Tsurugaoka Hachiman-gu Shrine and Komachi-dori Street are the center of sightseeing in Kamakura. Komachi-dori Street is a shopping area with a lively atmosphere. And don't forget to visit ancient Buddhist temples displaying magnificent statues in Hase. Enjoy a popular beach area and the many historical and literary sites located nearby.
Tsurugaoka Hachiman-gu Shrine is the symbolic shrine of the old capital city, Kamakura. A number of people come to visit this historic shrine every day. The origin of the shrine goes back to the year 1180, when the Shogun Minamoto-no-Yoritomo, who established the Kamakura Shogunate to rule Japan, constructed the shrine pavilions at the current location. From Tsurugaoka Hachiman-gu Shrine, which played a major role in the construction of the city of Kamakura, you can take the stairs up to the main hall where you can view Kamakura with the ocean in the background. There are many sights to see in the precinct, such as Maiden, Wakamiya, Genpei Pond, and Hon-gu, which attract a number of visitors every day. Various events are organized there throughout the year.
The approach to the shrine between the Nino Torii Gate and the San'no Torii Gate is called Dankazura. It is a raised path lined with cherry trees and looks particularly splendid in the spring when the trees are in blossom.
Komachi-dori Street is one street away to the west from Wakamiya-oji Street that stretches straight from Tsurugaoka Hachiman-gu Shrine. Komachi-dori Street is a shopping street full of fashionable coffee shops, long-established restaurants, and shops where you can buy 'natto' (fermented soybeans), ham, traditional Kamakura carvings, and other local products. Don't forget to go around to the back of the street - you will be greeted by more shops and places for food and drink. There are more than 200 shops altogether, and a merry and lively atmosphere will always welcome you.

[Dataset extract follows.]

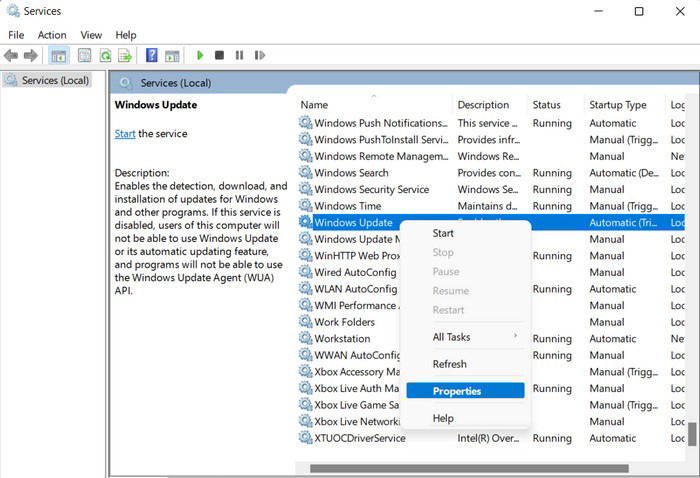
Task: Click the Pause Service toolbar icon
Action: 239,55
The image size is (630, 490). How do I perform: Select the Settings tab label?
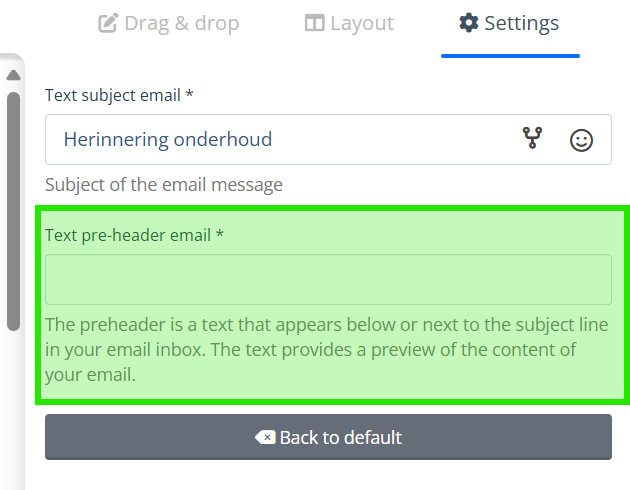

Hase-dera Temple, which is believed to have existed since even before the Kamakura Period, enshrines Juichi-men Kannon, or the 11-faced Bodhisattva Goddess, which, at 9.18 meters tall, is one of the largest wooden kannons. In the precincts of the temple, you can enjoy a stroll among flowers that bloom throughout the year.
A neighboring temple of Hase-dera Temple is Kotoku-in Temple with an 11-meter-tall statue of Buddha, which is overwhelming sight. The construction of the bronze "handsome" Buddha began in 1252. It was preserved in the Buddha's Hall in those days; however, the hall was destroyed by big winds and tsunami, and now the Buddha is situated outdoors.
Yui-ga-hama Beach is situated on the western side of the mouth of the Nameri-gawa River that flows through the middle of Kamakura. The beach also faces Sagami Bay. It is one of the most popular beaches in the Shonan area and is very busy with a number of bathers in summer. There are many historical and literary sites along Yui-ga-hama O-dori Street that stretches from Wakamiya-Oji in front of the approach of Tsurugaoka Hachiman-gu Shrine to Hase-dera Temple. Yui-ga-hama O-dori Street is known as one of the streets of Kamakura that invite you into an intellectual world of ancient art and literature.
From Tokyo :
[Rail] 54 min from Tokyo to Kamakura Station by JR Yokosuka Line.